Caster Semenya aux JO de Londres en 2012 - Citizen 59 / Flickr
Caster Semenya aux JO de Londres en 2012 - Citizen 59 / Flickr

C’est L’Équipe qui a révélé cette semaine la menace qui risque de peser lourd pour certaines sportives de haut-niveau : l’Association internationale des fédérations d’athlétisme (IAAF) va imposer de nouvelles règles qui remettront en cause la capacité des athlètes ayant une « différence de développement sexuel » à concourir dans la catégories Femmes. Sont donc visées les sportives dites hyperandrogènes, dont le corps sécrètent un excès de testostérone, ce qui influencerait leurs performances. Pour pouvoir participer aux compétitions de haut-niveau, elles devront s’astreindre à un traitement en vue de faire baisser leur production naturelle d’androgènes.

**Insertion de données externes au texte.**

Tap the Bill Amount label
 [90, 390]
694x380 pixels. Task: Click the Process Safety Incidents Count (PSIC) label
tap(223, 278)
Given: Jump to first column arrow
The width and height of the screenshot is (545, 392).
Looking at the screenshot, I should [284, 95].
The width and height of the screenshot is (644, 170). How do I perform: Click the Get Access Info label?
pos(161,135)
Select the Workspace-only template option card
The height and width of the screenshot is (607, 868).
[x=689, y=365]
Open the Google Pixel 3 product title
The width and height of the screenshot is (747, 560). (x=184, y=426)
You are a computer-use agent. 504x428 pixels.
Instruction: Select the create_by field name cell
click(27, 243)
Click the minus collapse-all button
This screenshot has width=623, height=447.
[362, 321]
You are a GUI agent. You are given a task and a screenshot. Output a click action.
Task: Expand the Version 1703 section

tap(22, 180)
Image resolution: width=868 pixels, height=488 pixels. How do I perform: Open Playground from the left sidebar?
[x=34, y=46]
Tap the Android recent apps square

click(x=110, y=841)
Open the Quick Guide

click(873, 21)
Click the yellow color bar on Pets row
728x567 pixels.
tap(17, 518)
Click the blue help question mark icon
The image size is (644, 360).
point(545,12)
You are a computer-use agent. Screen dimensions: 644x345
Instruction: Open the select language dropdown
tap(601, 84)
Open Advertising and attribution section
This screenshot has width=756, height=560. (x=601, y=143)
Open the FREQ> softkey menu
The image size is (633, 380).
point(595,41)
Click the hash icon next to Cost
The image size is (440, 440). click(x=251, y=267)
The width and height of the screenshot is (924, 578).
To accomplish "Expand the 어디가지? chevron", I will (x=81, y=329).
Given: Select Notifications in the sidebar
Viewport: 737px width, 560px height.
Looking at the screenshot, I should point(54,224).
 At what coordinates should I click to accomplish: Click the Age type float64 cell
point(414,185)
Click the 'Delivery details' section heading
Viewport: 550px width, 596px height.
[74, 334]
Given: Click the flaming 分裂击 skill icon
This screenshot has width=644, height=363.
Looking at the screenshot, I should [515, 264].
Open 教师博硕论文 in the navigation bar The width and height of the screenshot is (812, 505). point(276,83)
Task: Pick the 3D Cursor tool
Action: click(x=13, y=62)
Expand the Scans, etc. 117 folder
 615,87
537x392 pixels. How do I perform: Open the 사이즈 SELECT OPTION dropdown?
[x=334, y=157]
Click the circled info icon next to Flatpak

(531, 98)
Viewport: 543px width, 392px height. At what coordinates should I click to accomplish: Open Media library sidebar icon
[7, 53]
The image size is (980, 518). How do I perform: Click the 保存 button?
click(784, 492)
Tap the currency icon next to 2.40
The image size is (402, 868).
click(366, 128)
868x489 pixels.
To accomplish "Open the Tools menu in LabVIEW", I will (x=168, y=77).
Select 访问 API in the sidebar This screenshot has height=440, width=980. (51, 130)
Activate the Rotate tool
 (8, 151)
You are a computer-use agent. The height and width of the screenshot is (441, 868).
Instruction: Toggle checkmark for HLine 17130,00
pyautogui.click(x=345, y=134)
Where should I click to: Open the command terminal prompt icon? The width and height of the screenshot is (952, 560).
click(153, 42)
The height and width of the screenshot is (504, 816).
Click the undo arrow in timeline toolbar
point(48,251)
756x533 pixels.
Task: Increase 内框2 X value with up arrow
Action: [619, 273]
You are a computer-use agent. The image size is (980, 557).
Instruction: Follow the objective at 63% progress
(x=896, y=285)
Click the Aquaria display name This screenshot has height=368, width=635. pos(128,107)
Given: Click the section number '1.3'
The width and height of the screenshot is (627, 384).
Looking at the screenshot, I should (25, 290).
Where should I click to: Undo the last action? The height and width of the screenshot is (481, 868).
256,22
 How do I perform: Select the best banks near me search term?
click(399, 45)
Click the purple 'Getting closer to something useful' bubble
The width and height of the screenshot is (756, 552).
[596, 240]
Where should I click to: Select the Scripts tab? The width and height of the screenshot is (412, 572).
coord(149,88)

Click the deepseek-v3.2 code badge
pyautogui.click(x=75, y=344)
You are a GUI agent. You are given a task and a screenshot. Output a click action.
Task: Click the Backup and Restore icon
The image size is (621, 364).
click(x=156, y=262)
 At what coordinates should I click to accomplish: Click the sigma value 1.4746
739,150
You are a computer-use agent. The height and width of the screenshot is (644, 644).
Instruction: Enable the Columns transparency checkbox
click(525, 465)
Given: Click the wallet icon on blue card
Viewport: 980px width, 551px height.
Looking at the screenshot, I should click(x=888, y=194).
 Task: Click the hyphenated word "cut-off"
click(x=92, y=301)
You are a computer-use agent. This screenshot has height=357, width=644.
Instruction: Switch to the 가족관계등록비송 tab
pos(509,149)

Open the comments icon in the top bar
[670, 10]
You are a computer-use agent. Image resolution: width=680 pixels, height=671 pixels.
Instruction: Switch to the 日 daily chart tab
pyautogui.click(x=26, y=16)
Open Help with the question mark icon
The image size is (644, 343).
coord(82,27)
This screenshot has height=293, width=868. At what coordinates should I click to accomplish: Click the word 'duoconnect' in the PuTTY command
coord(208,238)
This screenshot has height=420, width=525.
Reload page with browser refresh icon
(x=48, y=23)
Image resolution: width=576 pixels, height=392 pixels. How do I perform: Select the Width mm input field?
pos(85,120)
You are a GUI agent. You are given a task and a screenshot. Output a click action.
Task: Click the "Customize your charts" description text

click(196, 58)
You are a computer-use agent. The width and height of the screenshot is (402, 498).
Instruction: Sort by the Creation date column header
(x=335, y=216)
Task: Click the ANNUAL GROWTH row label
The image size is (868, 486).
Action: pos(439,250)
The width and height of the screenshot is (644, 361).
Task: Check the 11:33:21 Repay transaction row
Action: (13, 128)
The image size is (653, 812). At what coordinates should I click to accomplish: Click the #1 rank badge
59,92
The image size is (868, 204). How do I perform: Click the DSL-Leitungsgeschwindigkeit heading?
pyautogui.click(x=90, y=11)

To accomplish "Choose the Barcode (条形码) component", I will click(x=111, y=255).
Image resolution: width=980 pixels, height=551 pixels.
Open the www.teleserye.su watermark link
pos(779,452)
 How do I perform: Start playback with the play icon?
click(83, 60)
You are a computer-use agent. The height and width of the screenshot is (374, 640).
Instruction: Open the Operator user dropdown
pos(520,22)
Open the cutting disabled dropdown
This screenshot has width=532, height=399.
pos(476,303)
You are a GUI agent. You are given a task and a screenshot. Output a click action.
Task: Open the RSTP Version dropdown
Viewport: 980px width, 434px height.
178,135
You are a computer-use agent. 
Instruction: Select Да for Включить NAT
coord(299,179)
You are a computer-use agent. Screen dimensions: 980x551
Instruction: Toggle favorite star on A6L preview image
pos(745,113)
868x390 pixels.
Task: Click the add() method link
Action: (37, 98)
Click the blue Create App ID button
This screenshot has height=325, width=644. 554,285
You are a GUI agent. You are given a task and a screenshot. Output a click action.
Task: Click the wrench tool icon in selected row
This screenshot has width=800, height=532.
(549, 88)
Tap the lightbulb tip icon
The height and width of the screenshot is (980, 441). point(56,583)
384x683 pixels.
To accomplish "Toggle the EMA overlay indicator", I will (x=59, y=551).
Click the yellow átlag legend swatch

Caster Semenya, toujours dans le collimateur de l’IAAF

D’emblée, c’est la coureuse sud-africaine de 27 ans Caster Semenya qui a été désignée comme directement visée par cette nouvelles mesure. En 2009 lors des championnats du monde de Berlin, elle avait fait l’objet d’une enquête d’expert.e.s missionné.e.s pour vérifier son genre et lui faire passer un test de féminité. Accusée d’être un homme, dénigrée dans les médias, elle avait subi une véritable chasse aux sorcières et diverses accusations. Une humiliation pour la championne. Intersexe, Caster Semenya est née avec des caractéristiques sexuelles qui ne correspondent pas aux définitions typiques du masculin et du féminin (selon la définition du Collectif Intersexes et Allié.e.s). Elle avait finalement pu réintégrer la compétition en 2010. En 2016 à Rio, remportant la finale du 800 mètres, la coureuse a pris sa revanche, et s’est encore imposée aux derniers jeux du Commonwealth en remportant la médaille d’or dans deux disciplines. Mais Caster Semenya n’est pas la seule dans le viseur de l’IAAF : on compte aussi la coureuse indienne Dutee Chand, empêchée de participer aux jeux du Commonwealth en 2014, ou encore Pinki Pramanik, elle aussi forcée de subir un test de féminité et traînée dans la boue en 2012.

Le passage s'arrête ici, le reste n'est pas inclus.